Campingaz Lumostar Plus camping lantern

The first thing to tell you is that I bought my Campingaz gas lantern many, many moons ago as part of a set alongside a stove ring, although it doesn’t look like the design has changed all that much.
The fact that it was bought so long ago (I’m talking at least 10 years) and I’m still using it now speaks volumes – this thing is pretty tough despite its delicate nature. It also tells you something else – it hasn’t killed me. Yet.

To get this working you need four things: a gas canister, the burner unit, a mantle and two matches. Technically, that’s five things.
On first use the burner simply clicks into the lip of the canister and locks into place for security, then you slip a supplied mantle, like a sock, over the business end of the burner. It’s a little bit fiddly if you’re not practiced, but once it’s on it’s on. The mantle is woven from silk and impregnated with something called ‘rare earth’ oxides. That sounds all peace and healing crystals but it’s actually a collection of seventeen chemical elements namely scandium, yttrium and the fifteen lanthanides. These, of course, we know already.

Making sure the gas is off, hold a match under the mantle and let it gently burn away. This gets rid of the combustible silk and leaves behind a residue of metal oxides which glow brightly when lit with a flame.
Careful not to break the now very delicate mantle (it’ll still work if you crumble a little bit off, though it won’t be as efficient), slip the glass diffuser over the burner and clip it into place.
Turn the gas on a little, hold a lit match beneath the burner and move it around if the lantern doesn’t light immediately.

What happens now all depends on how long the gas has been on and how generous you’ve been with the flow before the flame catches a whiff. If it’s just a second or so then there’ll be a gentle phuuut and your mobile abode will be filled with an adjustable warming glow (up to 80w) and the relaxing hissing and popping of the gas as it burns.
Any more time than that and you’re likely to need new pants before you next sit down.
With a bellowing woooof the burner bursts into life with a flash, the shock knocks you off your haunches and you’re left sitting down much sooner than you anticipated. Then follows a lot of explaining, not least regarding the whereabouts of your eyebrows and why your once-beautiful face is frozen in a terrifying silent scream.
It’s because of this rather exciting unpredictability that Mrs Muz is a tiny bit scared of lighting it.

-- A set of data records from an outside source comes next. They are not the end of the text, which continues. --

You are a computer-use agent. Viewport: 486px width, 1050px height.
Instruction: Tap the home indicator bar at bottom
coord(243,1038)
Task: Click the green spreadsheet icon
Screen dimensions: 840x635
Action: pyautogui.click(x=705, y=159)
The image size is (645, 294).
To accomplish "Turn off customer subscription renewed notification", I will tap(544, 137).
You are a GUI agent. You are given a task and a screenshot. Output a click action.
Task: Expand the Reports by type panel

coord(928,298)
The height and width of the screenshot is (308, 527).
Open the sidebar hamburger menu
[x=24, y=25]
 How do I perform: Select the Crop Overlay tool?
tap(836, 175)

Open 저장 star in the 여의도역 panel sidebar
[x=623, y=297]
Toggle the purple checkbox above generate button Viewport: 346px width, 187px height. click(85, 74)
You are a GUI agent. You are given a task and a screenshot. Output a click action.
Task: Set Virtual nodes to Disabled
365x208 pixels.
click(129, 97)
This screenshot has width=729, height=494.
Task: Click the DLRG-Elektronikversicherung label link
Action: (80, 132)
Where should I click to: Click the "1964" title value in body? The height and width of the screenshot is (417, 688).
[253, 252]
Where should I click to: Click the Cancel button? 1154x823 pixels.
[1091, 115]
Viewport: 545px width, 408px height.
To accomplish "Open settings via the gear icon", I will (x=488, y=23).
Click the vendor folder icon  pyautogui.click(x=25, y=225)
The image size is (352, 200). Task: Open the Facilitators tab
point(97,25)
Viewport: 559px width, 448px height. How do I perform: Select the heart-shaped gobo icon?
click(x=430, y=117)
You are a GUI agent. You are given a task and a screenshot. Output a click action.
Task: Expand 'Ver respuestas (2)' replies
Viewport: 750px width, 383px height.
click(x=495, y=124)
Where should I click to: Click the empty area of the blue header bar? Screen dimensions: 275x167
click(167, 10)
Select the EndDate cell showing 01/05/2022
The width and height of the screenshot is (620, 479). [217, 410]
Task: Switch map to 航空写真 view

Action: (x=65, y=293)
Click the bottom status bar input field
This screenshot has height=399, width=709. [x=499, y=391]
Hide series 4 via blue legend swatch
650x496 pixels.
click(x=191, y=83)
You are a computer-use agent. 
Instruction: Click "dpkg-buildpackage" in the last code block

Other than the intended light, this thing pumps out a lot of heat. And I mean a lot.
As the mantle burns and the heat rises it hits the metal lid and glass diffuser, super-heating them to immeasurable temperatures. I’ve accidentally touched the lid so often that I have no feeling left in the pad of my left index finger.
With this in mind, I wouldn’t be keen to hang it off anything with the supplied chain. I’m sure it’s safe enough – Campingaz products have to go through stringent tests after all, but I couldn’t relax if I had this dangling just a few inches from the ceiling of whatever I was in at the time.
That’s another thing. This is a flame-based product, which means it can set fire to stuff. Fire is bad. I mean fire is great in certain circumstances, but not when you’re tucked up in your sleeping bag. So don’t use this in a tent, balanced on its own battered box for ‘stability’, inches away from everything else.
Believe me when I say there’s nothing quite as butt-clenching as that split second when you realise you’ve knocked your blazing lantern over and it’s now lying on the plastic groundsheet, looking up at the carelessly-discarded loo roll and your decidedly fruity boxer shorts.

Assuming you’ve survived the night, all you need to do to put this away is unclip the burner from the gas and pop it in its box. Provided you don’t then start playing rugby with the box the glass diffuser should be enough to protect the mantle from the rigours of packing and travelling. If not then new mantles are only a few quid for packs of three, and they last a long time if you’re careful.

After many years of owning this lantern, I love it. It’s inherently dangerous in my clumsy paws, but I’ve only singed a few things with it so far and threatened our lives just once, yet the light it gives off is lovely. There’s just something about a real flame that soothes and relaxes, and the little bit of warming that comes with it is always welcome, although it’s no three-bar heater so don’t expect miracles. It’s also surprisingly easy on the fuel, so doesn’t cost all that much to run.

SUMMARY: Not really suitable for tents due to the ever-present danger of horrible death syndrome, this lantern is bright, warm and cheap.